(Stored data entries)
────────────────────────────────────────

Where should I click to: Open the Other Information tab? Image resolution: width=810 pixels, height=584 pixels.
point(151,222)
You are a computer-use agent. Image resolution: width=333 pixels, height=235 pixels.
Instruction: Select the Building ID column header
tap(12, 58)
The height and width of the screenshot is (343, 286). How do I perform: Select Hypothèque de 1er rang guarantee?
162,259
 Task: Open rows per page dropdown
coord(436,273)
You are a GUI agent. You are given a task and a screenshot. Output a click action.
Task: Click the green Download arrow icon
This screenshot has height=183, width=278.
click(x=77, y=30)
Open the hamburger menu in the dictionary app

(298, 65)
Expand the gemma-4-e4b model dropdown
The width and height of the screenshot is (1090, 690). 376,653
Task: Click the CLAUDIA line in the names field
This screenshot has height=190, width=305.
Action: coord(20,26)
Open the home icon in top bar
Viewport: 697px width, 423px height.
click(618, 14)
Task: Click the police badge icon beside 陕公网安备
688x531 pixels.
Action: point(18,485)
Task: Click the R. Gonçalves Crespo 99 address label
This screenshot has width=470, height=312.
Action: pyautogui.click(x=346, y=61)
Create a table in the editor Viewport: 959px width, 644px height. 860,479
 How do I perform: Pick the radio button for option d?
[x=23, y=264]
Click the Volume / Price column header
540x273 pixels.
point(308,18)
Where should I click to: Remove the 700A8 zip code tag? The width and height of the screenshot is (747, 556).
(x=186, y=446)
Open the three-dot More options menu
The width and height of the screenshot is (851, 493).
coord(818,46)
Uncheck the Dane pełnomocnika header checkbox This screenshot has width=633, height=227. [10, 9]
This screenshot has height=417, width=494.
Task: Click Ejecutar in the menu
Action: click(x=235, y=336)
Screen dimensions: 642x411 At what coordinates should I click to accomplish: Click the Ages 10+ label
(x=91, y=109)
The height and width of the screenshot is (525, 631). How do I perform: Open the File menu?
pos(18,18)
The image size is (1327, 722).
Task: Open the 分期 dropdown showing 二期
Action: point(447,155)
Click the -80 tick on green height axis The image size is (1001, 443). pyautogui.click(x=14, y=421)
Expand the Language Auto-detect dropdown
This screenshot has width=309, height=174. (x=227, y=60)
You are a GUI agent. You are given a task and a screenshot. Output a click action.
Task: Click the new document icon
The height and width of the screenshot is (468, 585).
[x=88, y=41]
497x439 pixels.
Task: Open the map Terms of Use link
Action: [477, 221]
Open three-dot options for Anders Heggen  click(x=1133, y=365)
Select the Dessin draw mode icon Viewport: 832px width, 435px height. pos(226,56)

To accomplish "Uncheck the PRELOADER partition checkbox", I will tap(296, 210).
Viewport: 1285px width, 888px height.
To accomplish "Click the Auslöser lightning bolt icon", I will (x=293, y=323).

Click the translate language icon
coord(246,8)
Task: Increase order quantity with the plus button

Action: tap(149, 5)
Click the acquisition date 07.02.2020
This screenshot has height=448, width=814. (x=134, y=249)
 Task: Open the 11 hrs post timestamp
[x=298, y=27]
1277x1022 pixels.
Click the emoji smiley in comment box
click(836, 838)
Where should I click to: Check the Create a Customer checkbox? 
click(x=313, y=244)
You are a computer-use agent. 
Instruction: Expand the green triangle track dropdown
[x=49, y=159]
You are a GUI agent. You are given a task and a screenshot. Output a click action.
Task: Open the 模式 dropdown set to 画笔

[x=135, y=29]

────────────────────────────────────────

Problem details>
Search the entries for the word "will" and copy every line that holds it.

Task answer>
To accomplish "Uncheck the PRELOADER partition checkbox", I will tap(296, 210).
To accomplish "Click the Auslöser lightning bolt icon", I will (x=293, y=323).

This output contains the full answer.